Canadian psychologist

Liane Gabora is a professor of psychology at the University of British Columbia - Okanagan. She is known for her theory of the "Origin of the modern mind through conceptual closure," which built on her earlier work on "Autocatalytic closure in a cognitive system: A tentative scenario for the origin of culture."

==Career==

Gabora has contributed to the study of cultural evolution and evolution of societies, focusing on the role of personal creativity, as opposed to memetic imitation or instruction, in differentiating modern human from prior hominid or modern ape culture. In particular, she seems to follow feminist economists and green economists in making a distinction between creative "enterprise", invention, art or "individual capital" and imitative "meme", rule, social category or "instructional capital".

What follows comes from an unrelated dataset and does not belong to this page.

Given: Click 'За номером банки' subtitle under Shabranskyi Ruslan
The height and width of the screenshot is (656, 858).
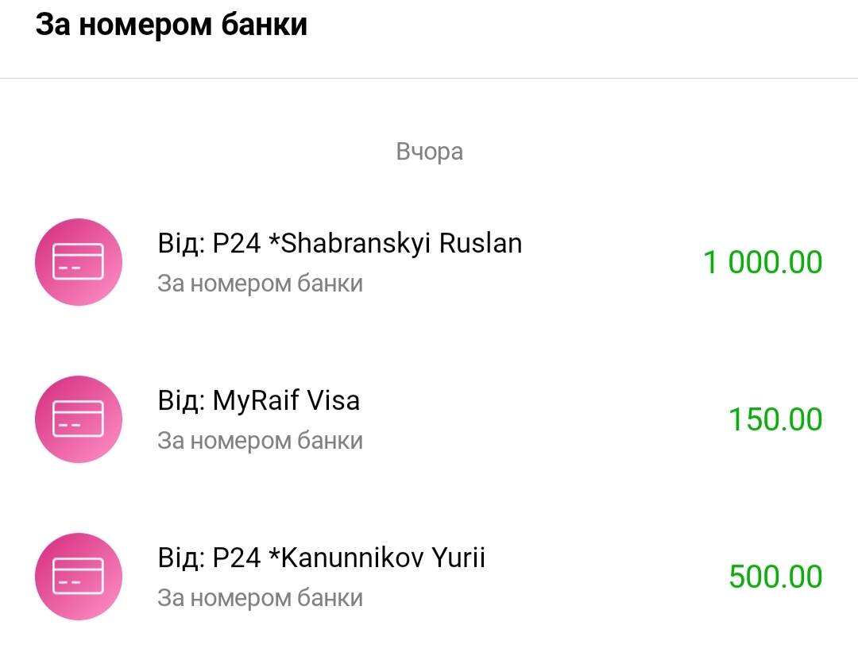Looking at the screenshot, I should [x=260, y=284].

Gabora's views contrasts with that of memetics and of the strongest social capital theorists (e.g. Karl Marx or Paul Adler) in that she seems to see social signals or labels as markers of trust invested in individual and instructional complexes, rather than as first class actors in themselves.

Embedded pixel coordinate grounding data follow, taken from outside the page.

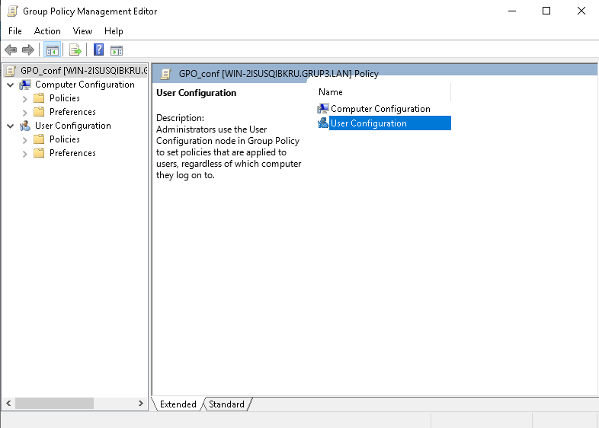This screenshot has height=428, width=599.
Task: Select the Extended tab
Action: pos(178,404)
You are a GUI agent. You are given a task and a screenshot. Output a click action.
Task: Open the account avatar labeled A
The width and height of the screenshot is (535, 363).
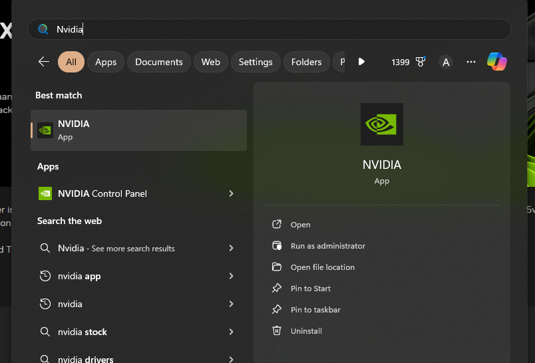tap(446, 62)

Some of her more recent work is controversial in the philosophy of science and goes against the particle physics foundation ontology.

"Honing Theory: A Complex Systems Framework for Creativity" is her publication, which suggests that culture evolves through social interaction and exchange between minds that self-organise and modify based on their environment.

==Works==
- Gabora, L. (1997) The origin and evolution of culture and creativity. Journal of Memetics: Evolutionary Models of Information Transmission, 1(1).
- Gabora, L. (1995) Meme and variations: A computer model of cultural evolution. In (L. Nadel & D. Stein, Eds.) 1993 Lectures in Complex Systems. Addison-Wesley.
- Gabora, L. & Aerts, D. (2002) Contextualizing concepts. Proceedings of the 15th International FLAIRS Conference (Special Track 'Categorization and Concept Representation: Models and Implications'), Pensacola Beach FL, May 14–17, American Association for Artificial Intelligence.
- Gabora, L. (2002) The beer can theory of creativity. In (P. Bentley & D. Corne, Eds.) Creative Evolutionary Systems. Morgan Kaufmann.
- Aerts, D., Aerts, S., Broekaert, J., & Gabora, L. (2000) The violation of Bell inequalities in the macroworld. Foundations of Physics, 30 (9). [quant-ph/0007041]
- Gabora, L. (2010). Revenge of the 'neurds': Characterizing creative thought in terms of the structure and dynamics of human memory. Creativity Research Journal, 22(1), 1-13.
- Gabora, L. (2017). Honing theory: A complex systems framework for creativity. Nonlinear Dynamics, Psychology, and Life Sciences, 21(1), 35–88.